Que signifierait un score de l’UMP arrivant en tête de l’élection avec près de 30% des voix, et sa roue de secours – Bayrou – avec 12 à 15% ? Quel serait le signal politique donné à tous ceux qui luttent contre les effets de sa politique ? Il y aurait une contradiction totale entre l’immense mécontentement qui gronde dans la société et le résultat de ces élections. Comment comprendre qu’il n’y ait aucune traduction politique des luttes sociales ? L’abstention ne sera pas interprétée comme un soutien aux luttes mais comme un abandon. Elle affaiblira les luttes.

8.- Ne pas permettre à Sarkozy de consolider sa politique.

Si l’UMP l’emporte haut la main, ce sera une consolidation de la politique de Sarkozy, ce sera lui donner carte blanche pour la poursuivre. Est-ce vraiment ce que veulent les abstentionnistes ?

9.- Ne pas alimenter la « gouvernance ».

L’abstention va préparer la « gouvernance », c’est-à-dire la gestion par des « experts » et non par des élus. C’est le rêve des européistes de tous bords : diriger l’Union européenne avec des gens « compétents », qui savent mieux que les peuples ce qui est bon pour eux, faire oublier la démocratie et la parole du peuple.
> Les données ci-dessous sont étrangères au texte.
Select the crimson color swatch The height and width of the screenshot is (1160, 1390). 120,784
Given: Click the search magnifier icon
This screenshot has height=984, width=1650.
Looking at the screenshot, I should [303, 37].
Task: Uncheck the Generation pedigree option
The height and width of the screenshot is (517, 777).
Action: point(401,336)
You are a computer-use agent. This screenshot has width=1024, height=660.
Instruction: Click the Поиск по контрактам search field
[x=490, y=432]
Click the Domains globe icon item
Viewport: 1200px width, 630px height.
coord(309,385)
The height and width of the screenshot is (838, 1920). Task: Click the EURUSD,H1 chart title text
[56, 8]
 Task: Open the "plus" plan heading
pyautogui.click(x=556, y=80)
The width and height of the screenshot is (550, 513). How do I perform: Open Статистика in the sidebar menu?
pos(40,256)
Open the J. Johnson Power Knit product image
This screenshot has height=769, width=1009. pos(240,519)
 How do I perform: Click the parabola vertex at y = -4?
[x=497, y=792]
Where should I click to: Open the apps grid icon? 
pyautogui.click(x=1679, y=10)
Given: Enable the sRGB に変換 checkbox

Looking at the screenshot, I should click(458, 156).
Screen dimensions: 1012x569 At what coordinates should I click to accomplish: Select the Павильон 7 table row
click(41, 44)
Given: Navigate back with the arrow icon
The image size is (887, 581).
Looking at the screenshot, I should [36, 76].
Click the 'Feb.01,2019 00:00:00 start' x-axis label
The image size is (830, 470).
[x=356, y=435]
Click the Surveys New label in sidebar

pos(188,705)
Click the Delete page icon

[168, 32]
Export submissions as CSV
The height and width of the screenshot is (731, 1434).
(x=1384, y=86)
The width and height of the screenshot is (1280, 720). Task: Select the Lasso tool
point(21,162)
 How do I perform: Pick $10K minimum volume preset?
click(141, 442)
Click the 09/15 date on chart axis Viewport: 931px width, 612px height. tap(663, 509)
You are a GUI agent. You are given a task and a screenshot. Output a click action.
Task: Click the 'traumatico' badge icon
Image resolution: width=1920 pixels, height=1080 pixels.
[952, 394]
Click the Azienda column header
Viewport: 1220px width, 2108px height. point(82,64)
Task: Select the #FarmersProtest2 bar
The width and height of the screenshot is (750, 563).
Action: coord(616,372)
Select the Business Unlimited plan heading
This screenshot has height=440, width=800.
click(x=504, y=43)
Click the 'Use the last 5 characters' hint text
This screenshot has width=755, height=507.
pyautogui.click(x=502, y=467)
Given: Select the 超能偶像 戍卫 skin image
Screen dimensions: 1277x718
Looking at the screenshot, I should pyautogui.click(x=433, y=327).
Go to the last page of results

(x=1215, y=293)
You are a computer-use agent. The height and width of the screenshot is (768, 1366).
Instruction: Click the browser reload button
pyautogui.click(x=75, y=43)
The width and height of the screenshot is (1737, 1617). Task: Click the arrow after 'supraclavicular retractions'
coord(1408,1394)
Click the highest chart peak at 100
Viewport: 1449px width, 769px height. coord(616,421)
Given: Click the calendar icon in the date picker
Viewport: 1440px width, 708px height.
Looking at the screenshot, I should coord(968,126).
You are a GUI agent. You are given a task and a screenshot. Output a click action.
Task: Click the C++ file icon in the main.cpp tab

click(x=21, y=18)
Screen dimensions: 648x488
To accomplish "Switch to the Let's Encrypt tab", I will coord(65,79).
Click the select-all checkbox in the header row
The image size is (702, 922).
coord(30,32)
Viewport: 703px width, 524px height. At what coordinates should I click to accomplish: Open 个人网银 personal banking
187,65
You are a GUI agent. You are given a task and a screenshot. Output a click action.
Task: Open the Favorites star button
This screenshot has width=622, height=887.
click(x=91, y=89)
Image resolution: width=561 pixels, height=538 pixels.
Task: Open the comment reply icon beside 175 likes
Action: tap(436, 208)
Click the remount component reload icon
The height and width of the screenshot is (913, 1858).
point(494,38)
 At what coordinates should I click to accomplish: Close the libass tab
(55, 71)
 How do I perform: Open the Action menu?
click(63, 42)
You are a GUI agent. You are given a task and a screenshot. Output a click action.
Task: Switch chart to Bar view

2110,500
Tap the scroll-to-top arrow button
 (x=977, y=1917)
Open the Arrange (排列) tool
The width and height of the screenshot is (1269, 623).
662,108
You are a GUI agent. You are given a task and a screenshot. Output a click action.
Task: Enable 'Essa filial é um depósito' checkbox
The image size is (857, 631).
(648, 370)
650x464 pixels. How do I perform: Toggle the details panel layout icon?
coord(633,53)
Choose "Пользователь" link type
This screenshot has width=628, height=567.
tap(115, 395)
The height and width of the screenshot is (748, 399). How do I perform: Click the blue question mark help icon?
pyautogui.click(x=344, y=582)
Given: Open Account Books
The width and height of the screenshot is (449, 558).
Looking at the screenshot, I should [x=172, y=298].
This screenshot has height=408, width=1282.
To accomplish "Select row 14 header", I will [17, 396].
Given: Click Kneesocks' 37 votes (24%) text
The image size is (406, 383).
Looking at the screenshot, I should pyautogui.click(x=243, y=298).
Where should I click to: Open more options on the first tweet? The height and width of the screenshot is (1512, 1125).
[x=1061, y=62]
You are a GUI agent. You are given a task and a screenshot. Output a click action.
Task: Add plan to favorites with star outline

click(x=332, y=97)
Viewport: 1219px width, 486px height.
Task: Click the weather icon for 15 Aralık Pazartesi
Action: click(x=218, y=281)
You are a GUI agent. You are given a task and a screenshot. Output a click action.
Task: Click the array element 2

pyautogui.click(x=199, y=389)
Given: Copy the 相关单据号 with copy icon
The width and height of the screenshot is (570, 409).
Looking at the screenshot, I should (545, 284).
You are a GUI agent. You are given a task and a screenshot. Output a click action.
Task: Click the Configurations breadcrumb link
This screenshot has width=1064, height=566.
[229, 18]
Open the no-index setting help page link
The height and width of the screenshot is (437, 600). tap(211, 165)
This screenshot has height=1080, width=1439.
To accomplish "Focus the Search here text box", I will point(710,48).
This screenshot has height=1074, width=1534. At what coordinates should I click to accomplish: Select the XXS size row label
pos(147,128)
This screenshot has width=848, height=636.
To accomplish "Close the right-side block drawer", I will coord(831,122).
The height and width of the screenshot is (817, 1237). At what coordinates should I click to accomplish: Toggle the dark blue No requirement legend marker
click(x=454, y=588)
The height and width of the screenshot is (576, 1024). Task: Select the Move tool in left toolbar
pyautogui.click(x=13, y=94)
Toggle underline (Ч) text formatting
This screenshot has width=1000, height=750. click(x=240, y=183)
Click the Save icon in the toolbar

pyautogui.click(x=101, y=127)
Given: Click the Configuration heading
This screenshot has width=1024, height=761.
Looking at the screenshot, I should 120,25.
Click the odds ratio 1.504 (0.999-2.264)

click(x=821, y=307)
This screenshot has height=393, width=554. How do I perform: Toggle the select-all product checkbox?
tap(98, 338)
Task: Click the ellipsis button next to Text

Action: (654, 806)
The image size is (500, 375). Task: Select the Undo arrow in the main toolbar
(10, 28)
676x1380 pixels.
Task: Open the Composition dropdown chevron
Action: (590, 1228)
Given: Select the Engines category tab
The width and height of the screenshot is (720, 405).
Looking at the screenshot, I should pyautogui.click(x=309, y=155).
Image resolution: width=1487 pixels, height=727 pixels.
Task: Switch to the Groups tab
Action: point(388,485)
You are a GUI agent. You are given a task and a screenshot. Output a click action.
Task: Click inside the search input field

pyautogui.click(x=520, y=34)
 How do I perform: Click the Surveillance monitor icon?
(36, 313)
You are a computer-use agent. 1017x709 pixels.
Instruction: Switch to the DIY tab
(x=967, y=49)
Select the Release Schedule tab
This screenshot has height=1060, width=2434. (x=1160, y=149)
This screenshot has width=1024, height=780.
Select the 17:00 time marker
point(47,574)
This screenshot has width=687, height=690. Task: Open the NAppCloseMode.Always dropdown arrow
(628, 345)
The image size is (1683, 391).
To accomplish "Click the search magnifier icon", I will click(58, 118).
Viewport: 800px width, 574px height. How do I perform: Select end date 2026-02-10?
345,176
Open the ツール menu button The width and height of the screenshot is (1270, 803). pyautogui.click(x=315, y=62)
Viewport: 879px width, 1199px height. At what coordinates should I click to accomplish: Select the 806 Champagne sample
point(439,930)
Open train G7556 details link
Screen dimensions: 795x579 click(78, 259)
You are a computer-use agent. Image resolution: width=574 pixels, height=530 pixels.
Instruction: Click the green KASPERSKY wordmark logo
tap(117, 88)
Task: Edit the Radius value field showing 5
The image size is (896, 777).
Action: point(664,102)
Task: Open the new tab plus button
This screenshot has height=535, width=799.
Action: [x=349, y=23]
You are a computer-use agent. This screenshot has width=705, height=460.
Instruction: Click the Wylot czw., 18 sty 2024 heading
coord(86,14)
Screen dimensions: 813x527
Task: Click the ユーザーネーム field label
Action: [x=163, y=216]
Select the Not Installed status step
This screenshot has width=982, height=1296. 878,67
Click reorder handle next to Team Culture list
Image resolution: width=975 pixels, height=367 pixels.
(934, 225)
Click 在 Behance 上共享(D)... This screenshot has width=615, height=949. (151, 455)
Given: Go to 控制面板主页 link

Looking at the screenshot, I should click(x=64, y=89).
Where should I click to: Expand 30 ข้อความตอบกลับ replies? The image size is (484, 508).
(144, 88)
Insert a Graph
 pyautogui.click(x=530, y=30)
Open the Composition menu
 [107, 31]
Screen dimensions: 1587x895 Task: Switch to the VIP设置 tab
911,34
L’abstention ne fait qu’encourager cette tendance morbide.

10.- Ne pas lâcher prise face à l’eurolibéralisme.

L’abstention, c’est accepter l’eurolibéralisme puisque c’est refuser d’accorder sa voix aux listes qui s’y opposent.

DONNER UN SENS POLITIQUE AU VOTE DU 7 JUIN QUI AILLE AU-DELA DE LA SEULE QUESTION DU PARLEMENT EUROPEEN

Encourager les électeurs à voter pour telle ou telle liste au motif que l’action de leurs candidats, s’ils sont élus député, pourrait changer les politiques européennes n’est pas vrai. Tout ce que peuvent faire les députés européens – et ce n’est pas totalement négligeable – c’est de se faire les relais des luttes sociales et les vigies qui informent les citoyens des mauvais coups en préparation ; c’est aussi freiner l’adoption des directives qui pourraient être contraires aux intérêts des populations. Pas moins mais pas plus.

Il serait inexact de prétendre que le Parlement européen ne dispose d’aucun pouvoirs. Il a même vu ses pouvoirs renforcés ces dernières années. Mais c’est la Commission qui conserve le monopole de l’initiative législative, elle est seule habilitée à proposer des projets de règlement ou de directive. Par exemple si le Parlement européen voulait majoritairement proposer un texte législatif pour prendre des mesures protectionnistes universalistes, inspirées de la Charte de La Havane, il ne le pourrait pas. Certes, la procédure dite de la « codécision » existe et a mis sur un pied d’égalité le Conseil et le Parlement dans certains domaines ; en cas de désaccord sur un texte, il n’est pas adopté. Cette procédure ne s’applique cependant qu’à un nombre limité de domaines. Quelques succès ont été observés (que l’on peut compter sur les doigts d’une seule main) comme le projet de directive de libéralisation des services portuaires (Port Package) rejeté par le Parlement européen. Mais il faut dire que ce rejet résulte uniquement d’une mobilisation syndicale exceptionnelle, au niveau européen, avec par exemple le blocage des ports…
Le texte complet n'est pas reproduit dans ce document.